How to compute resolution in TV Lines (TVL)

Television Lines (TVL) are derived from the EIA 1956 testing standard, where they are defined as the number of light and dark vertical lines that are visible (i.e., distinguishable) over the height of the screen. TVL defines “lines” as distinct dark and light lines. This is equivalent to Line Widths (LW), and should not to be confused with Line Pairs (LP), which represent a complete cycle, i.e., one TV line is equivalent to half a line pair. Although TVL is not the best measurement of digital imaging system quality, it can be useful for comparing digital systems with older analog systems.

eSFR ISO Multi-Wedge summary

The definition of TVL is problematic because “resolved” or “visible” are not clearly defined. There is no description of the viewing conditions, no objective definition of the contrast representing “light” and “dark”, and no description of how much contrast is lost before detail is considered “no longer resolved”.  Is a 90% loss of the signal (MTF10) enough to be considered “no longer resolved?”  This is a relatively common definition of resolution (derived from the Rayleigh diffraction limit), and it has been standardized for Camera Monitor Systems in the ISO 16505:2015 standard.  We have proposed an improved definition of resolution, but it has only gained limited traction. Using wedge patterns, some observers state that lines can no longer be resolved at 70% (MTF30) or 80% (MTF20) loss of contrast. Relying on subjective assessment of observers makes it difficult to get a consistent objective definition of TV lines.

TVL measurements do not consider changes in sharpness across the image that are typical of conventional lenses. Measuring the center-only may produce optimistic results. The EIA 1956 and ISO-12233:2000 charts had wedges in the corners that were easy to ignore. You should consider points all across the image to get a full understanding of your system’s resolution. You can use a mean of these values if you only want a single number. Remember that the tilt of your lens can degrade resolution in some corners, but boost it in opposite corners, without having much effect on the mean MTF.

A convenient, stable method of measuring TV lines in displays (i.e.,monitors) is given in Display (Monitor) Sharpness. For most other images we recommend using MTF20 (or better, MTF20P) in units of LW/PH (Line Widths per Picture Height), measured with (near) vertical slanted edges. (MTF20P is less sensitive than MTF20 to excessive software sharpening.)

note: for cropped images enter the original picture height into the more settings dimensions input.

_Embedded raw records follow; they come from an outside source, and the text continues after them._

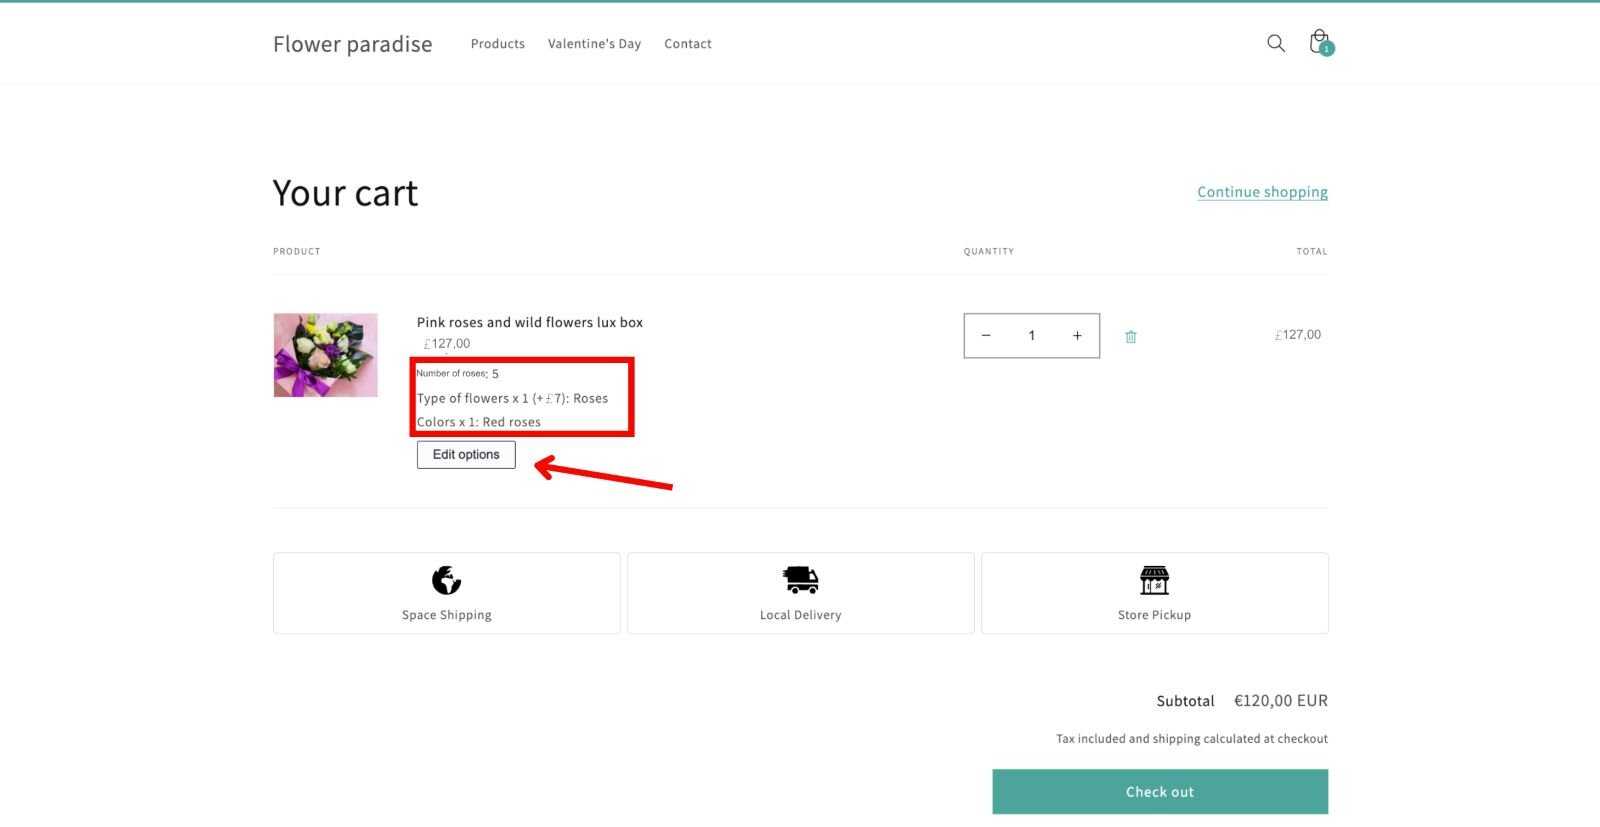Click the Local Delivery truck icon

800,580
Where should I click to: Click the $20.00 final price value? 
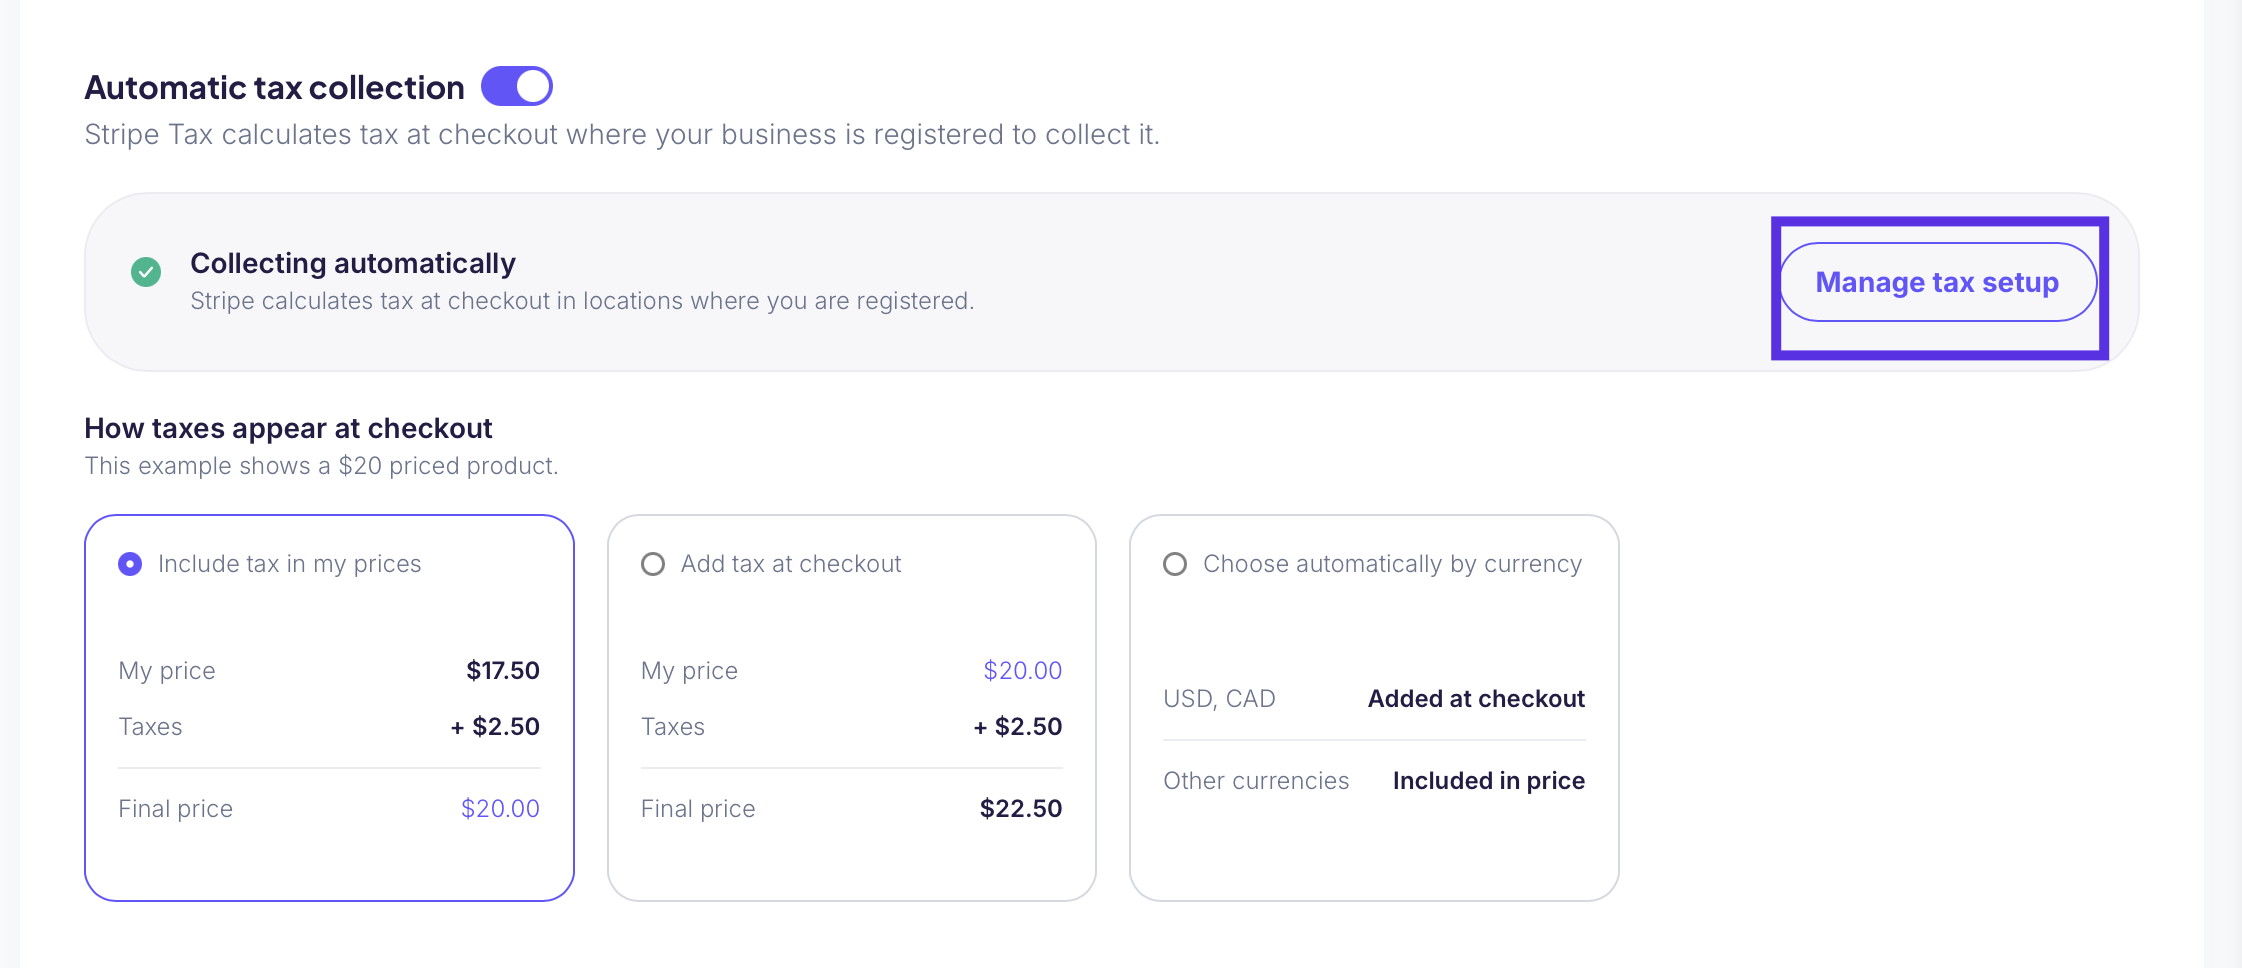[500, 809]
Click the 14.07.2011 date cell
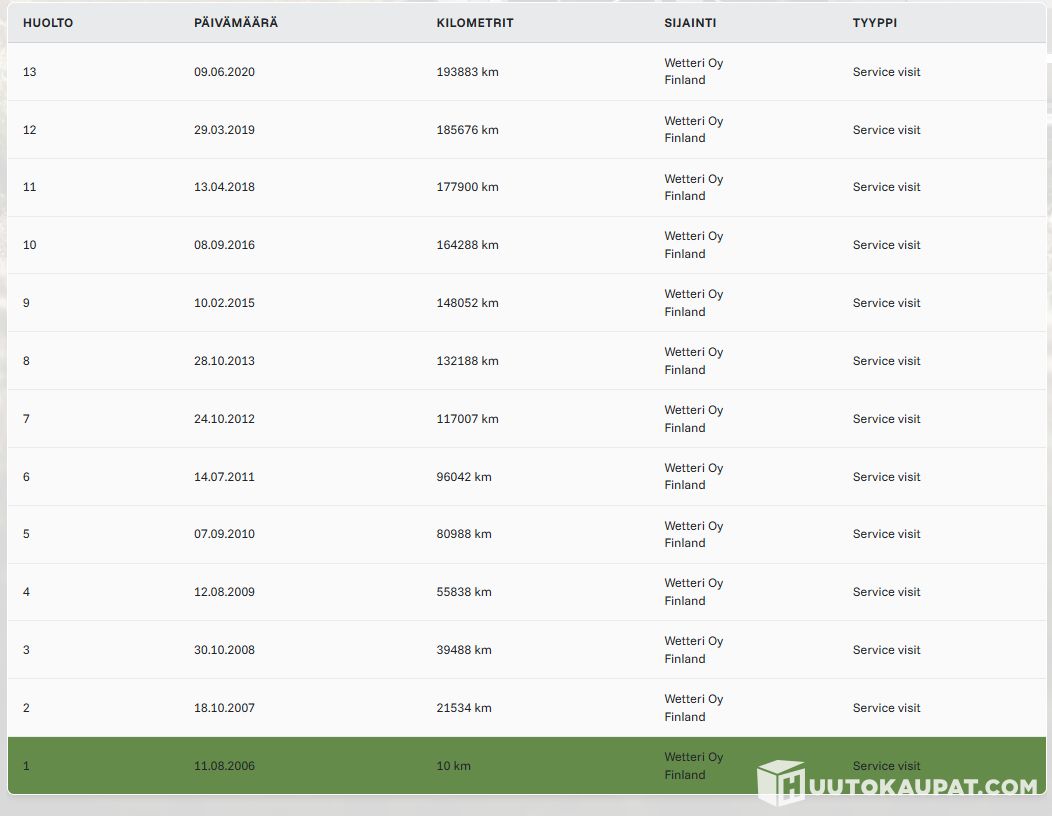 224,477
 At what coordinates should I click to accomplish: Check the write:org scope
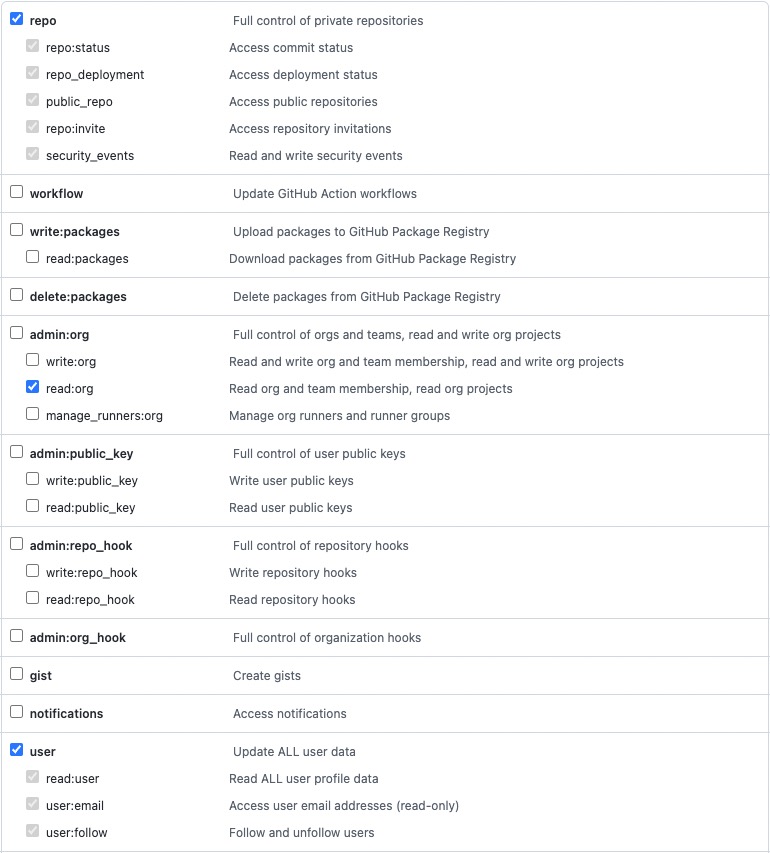[33, 360]
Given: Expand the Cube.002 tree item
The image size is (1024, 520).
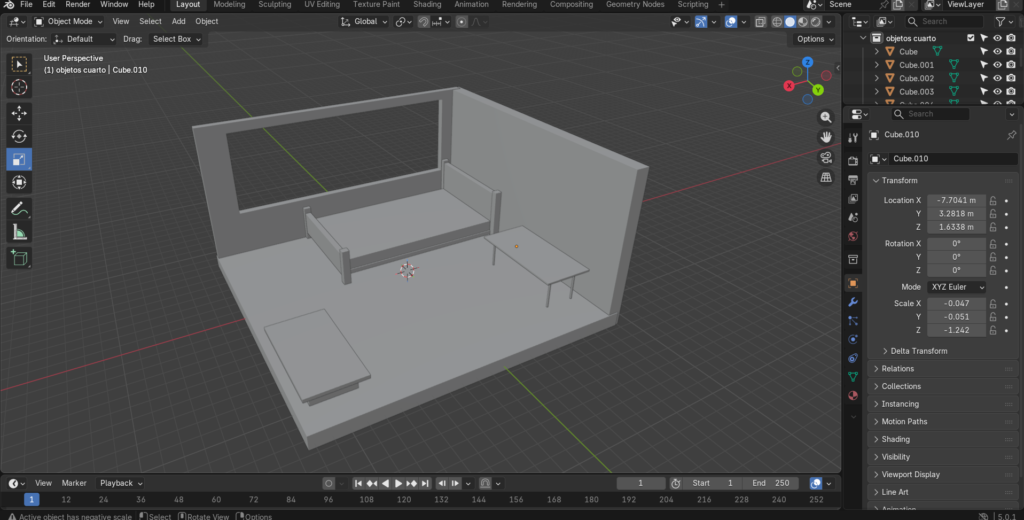Looking at the screenshot, I should 877,78.
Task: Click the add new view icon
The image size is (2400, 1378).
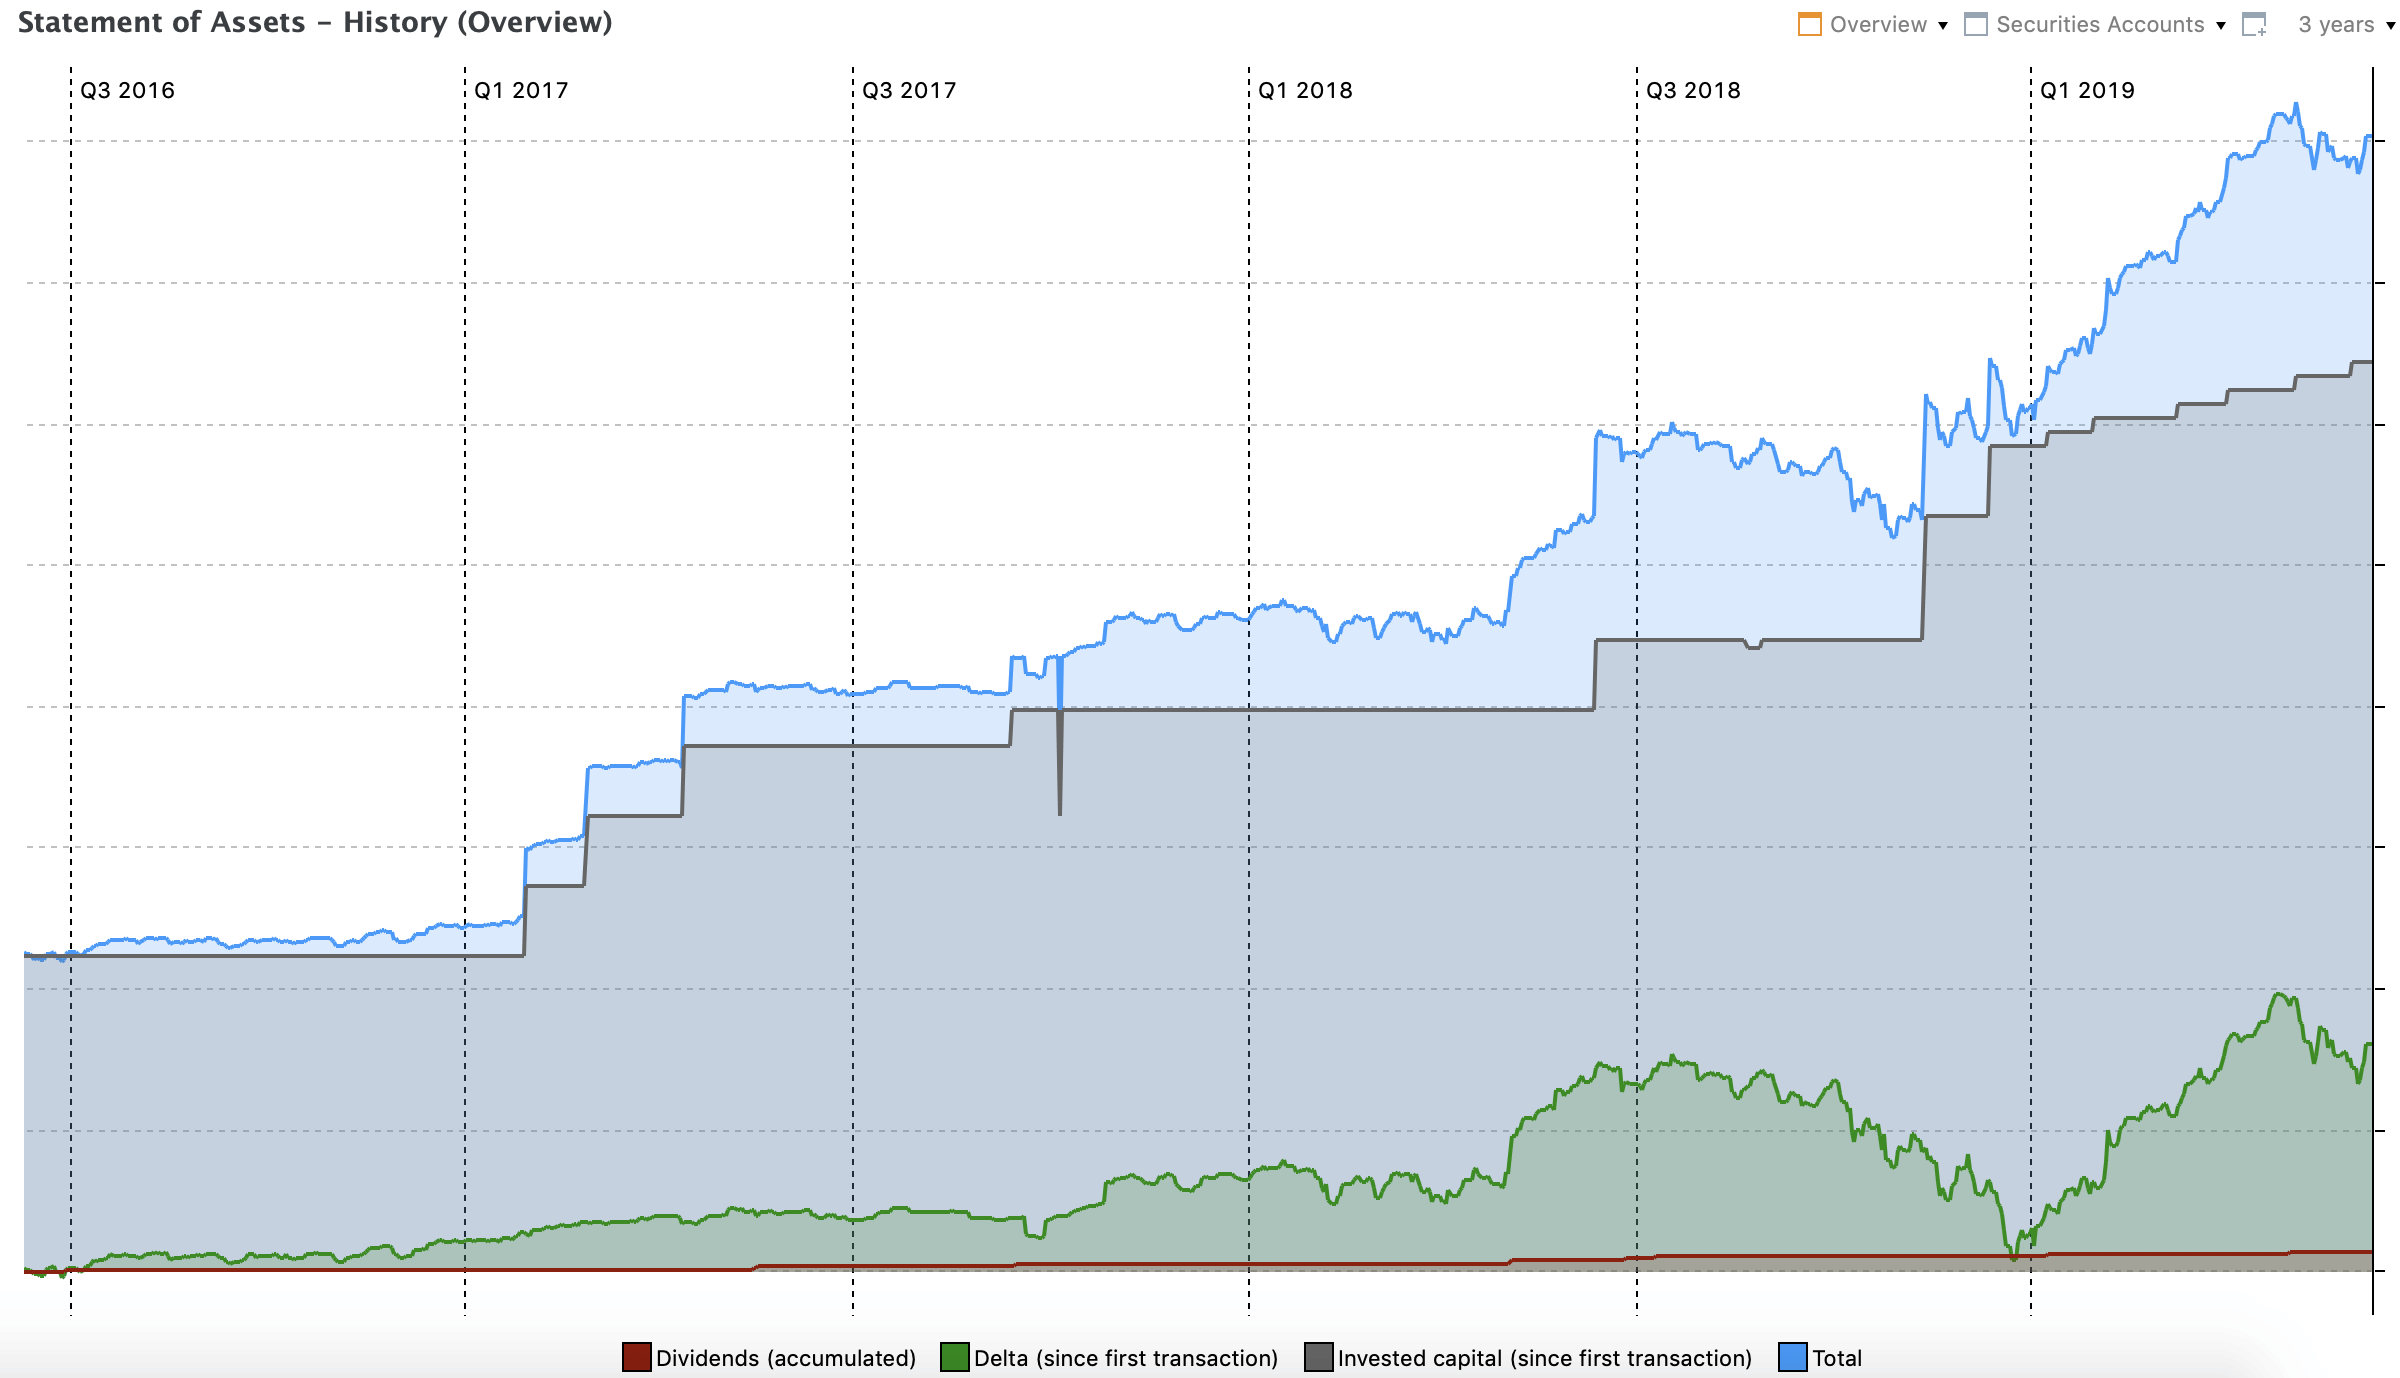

If you can control the processing of your imaging system so you can disable sharpening or analyze unsharpened RAW images, you can make an approximate TVL measurement using “MTF10 LW/PH” or “MTF20 LW/PH” from vertical edges across the image. You can use the Multi-region summary plot from SFR, SFRplus, eSFR ISO, Checkerboard, or SFRreg modules to obtain a weighted mean MTF10 or MTF20 in LW/PH units, which are good objective approximations to the TVL metric. This is superior to the wedge measurement described below since it is less affected by aliasing, but it may not be the best measurement if you cannot disable your cameras sharpening.
If you have a “black box camera” system where you cannot disable sharpening, we recommend the hyperbolic wedge pattern to measure high-frequency MTF or vanishing resolution. Otherwise, the slanted edge MTF10 or MTF20 numbers may be exaggerated by the sharpening. Our best target for measuring multiple wedges across the field is our ISO 12233:2017 target with “extra wedges”. The best Output is our Multi-Wedge plot. The Weighted Mean Wedge MTF10 or MTF20 in units of LW/PH is very close to TV Lines.